The greek leter beta (β) is most-often used to denote the pre-test probability of committing a type II error deemed satisfactory for the test at hand given a specific effect of interest. A test with a lower β is more sensitive towards smaller departures from the null hypothesis and thus has a greater probability of rejecting a false null.

Beta is inversely related to statistical power since POW = 1 - β (from POW(T_{(α)}; μ_{1}) = P(d(X) > c_{(α)}; μ_{1}) and β(T_{(α)}; μ_{1}) = P(d(X) ≤ c_{(α)}; μ = μ_{1}) for any μ_{1} greater than μ_{0}, where c_{(α)} is the significance threshold, d(X) is a test statistic (distance function), μ is the true magnitude of the effect while μ_{1} is the magnitude of the effect under a particular alternative hypothesis H_{1}).

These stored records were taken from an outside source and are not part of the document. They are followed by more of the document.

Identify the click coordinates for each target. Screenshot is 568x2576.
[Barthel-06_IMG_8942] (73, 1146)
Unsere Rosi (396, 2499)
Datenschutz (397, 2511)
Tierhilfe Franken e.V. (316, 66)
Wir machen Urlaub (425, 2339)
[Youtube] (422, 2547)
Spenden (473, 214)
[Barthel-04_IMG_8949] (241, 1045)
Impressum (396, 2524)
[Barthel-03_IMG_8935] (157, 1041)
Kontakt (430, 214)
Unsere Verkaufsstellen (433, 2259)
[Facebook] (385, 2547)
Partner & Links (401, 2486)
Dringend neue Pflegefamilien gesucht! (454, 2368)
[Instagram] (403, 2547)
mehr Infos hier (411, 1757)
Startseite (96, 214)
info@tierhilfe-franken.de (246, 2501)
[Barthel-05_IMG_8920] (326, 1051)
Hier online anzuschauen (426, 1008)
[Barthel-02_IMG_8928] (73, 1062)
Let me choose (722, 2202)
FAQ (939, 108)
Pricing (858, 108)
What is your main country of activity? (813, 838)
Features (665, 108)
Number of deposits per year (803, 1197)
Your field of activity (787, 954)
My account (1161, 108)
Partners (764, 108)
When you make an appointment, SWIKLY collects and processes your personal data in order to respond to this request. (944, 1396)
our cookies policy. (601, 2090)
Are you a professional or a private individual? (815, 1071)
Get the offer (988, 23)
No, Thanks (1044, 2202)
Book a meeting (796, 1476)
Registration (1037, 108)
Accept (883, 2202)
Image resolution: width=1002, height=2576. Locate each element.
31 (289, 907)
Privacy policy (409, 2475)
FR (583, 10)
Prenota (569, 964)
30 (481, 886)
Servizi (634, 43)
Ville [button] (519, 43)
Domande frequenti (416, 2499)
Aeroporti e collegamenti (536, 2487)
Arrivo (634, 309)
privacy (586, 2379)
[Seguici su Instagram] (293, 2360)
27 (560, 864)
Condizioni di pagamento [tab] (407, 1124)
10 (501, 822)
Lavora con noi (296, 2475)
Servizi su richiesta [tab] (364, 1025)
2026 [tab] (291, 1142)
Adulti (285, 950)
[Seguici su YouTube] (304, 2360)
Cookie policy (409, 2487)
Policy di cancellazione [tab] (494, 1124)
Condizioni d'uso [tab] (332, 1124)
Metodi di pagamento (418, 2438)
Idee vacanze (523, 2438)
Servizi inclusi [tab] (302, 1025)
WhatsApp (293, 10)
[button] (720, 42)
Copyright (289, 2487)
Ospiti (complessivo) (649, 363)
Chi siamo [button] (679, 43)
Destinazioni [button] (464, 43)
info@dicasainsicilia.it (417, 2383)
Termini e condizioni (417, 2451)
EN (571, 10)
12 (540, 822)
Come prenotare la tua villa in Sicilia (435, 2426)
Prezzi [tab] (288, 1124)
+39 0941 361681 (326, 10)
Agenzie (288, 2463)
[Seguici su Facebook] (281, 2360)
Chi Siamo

After a test is complete beta somewhat loses its purpose and while it can still be computed versus different values of interest using a confidence interval to judge the test's sensitivity based on the interval width is a more compelling approach. It should be noted that in case the result was just significant, the test\'s power is always equal to 0.5.

The error rates alpha (α) and beta (β) are inversely related: increasing one decreases the other, assuming fixed variance, sample size and minimum effect of interest.